# [Your goal]
Repeat the records word for word, excluding any picture.
········
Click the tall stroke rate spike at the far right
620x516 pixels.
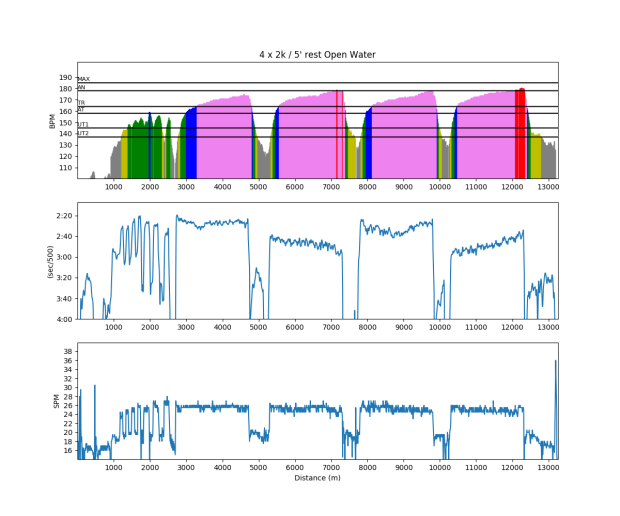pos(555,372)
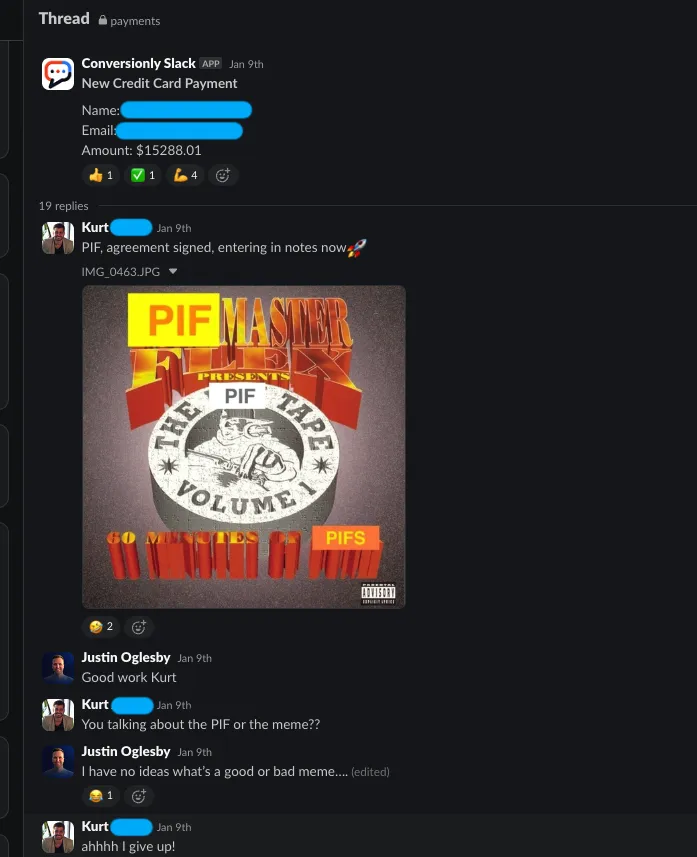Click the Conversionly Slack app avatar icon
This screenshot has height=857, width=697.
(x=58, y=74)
········
# [Output below]
Click the tall stroke rate spike at the far right
620x516 pixels.
pos(555,372)
Click the Conversionly Slack app avatar icon
This screenshot has height=857, width=697.
(x=58, y=74)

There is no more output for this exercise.